### Record extracts
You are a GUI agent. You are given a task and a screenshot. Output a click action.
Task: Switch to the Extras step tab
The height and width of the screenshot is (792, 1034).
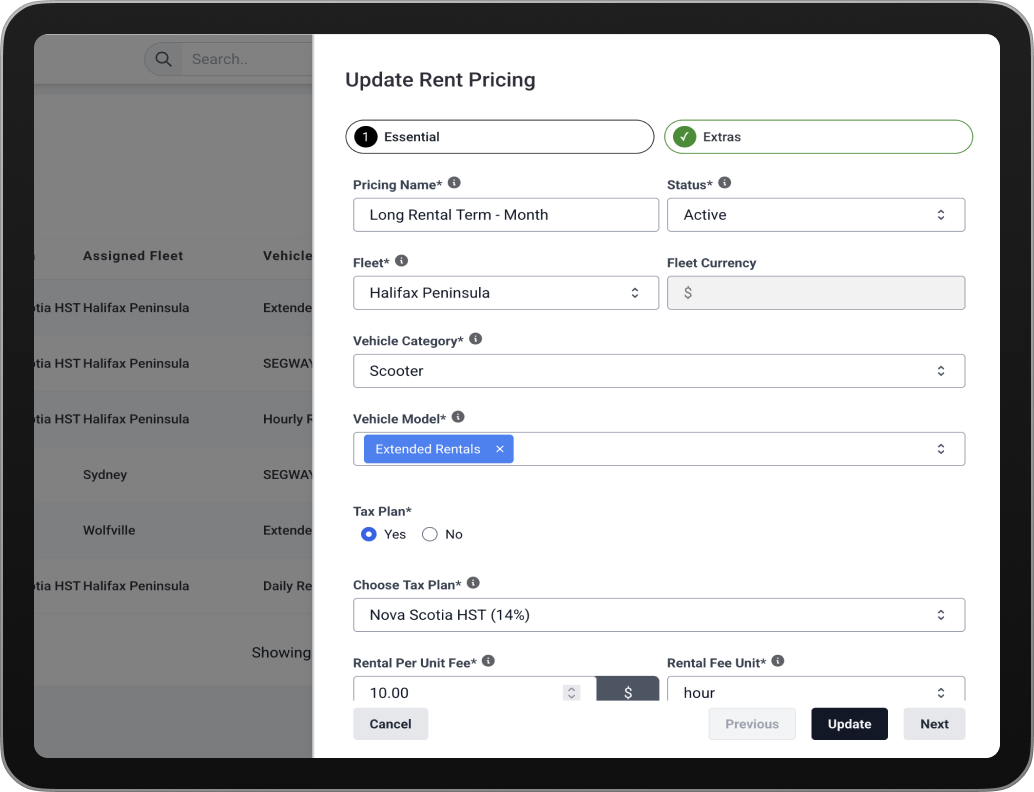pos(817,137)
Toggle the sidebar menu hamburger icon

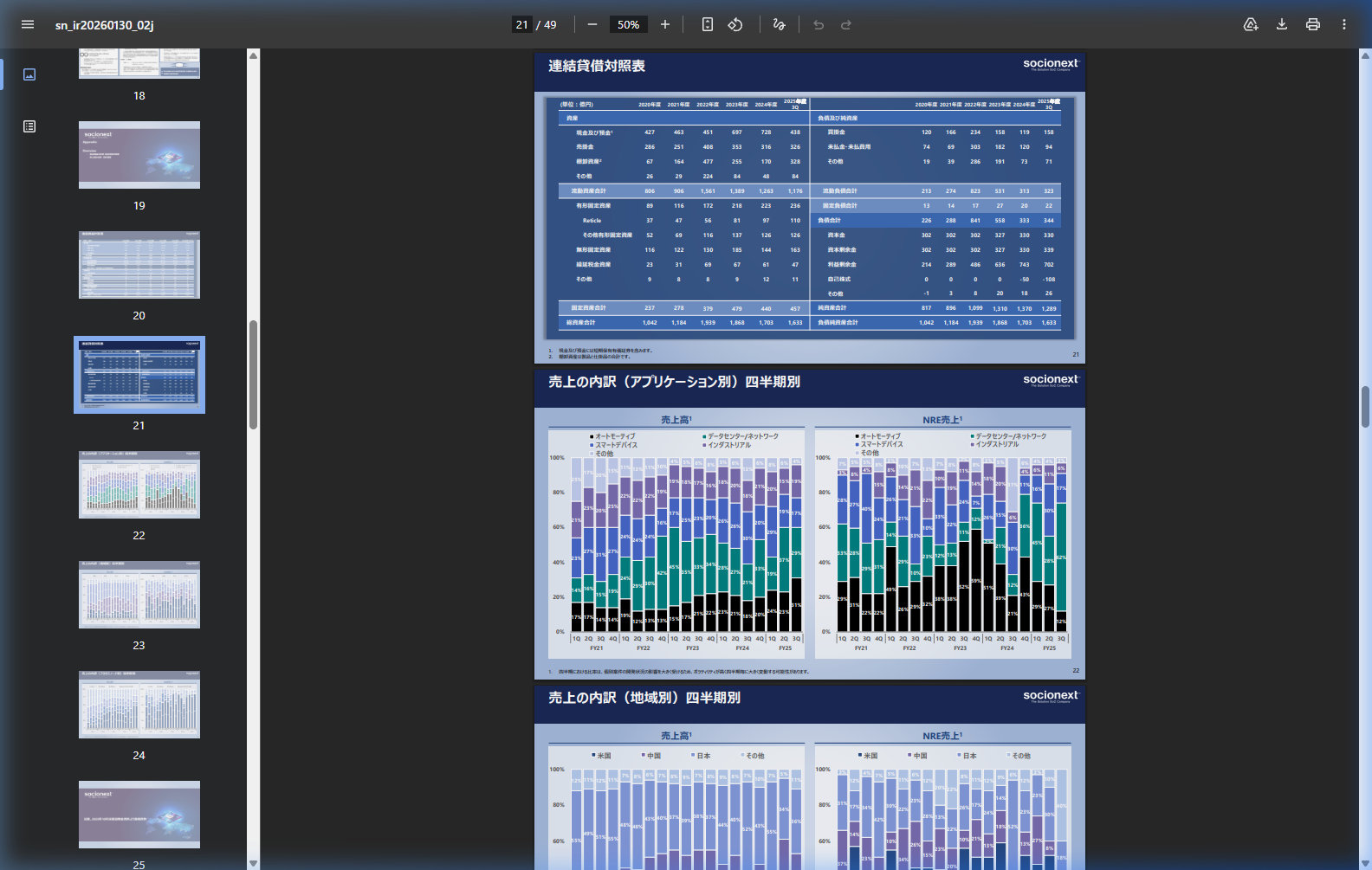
######
_Task to carry out_
From the line containing "The height and" to the final line of the entries, both included, transcribe every line exactly, omit the pictures, and add nothing more.

_Output below_
The height and width of the screenshot is (792, 1034).
pos(817,137)
Toggle the sidebar menu hamburger icon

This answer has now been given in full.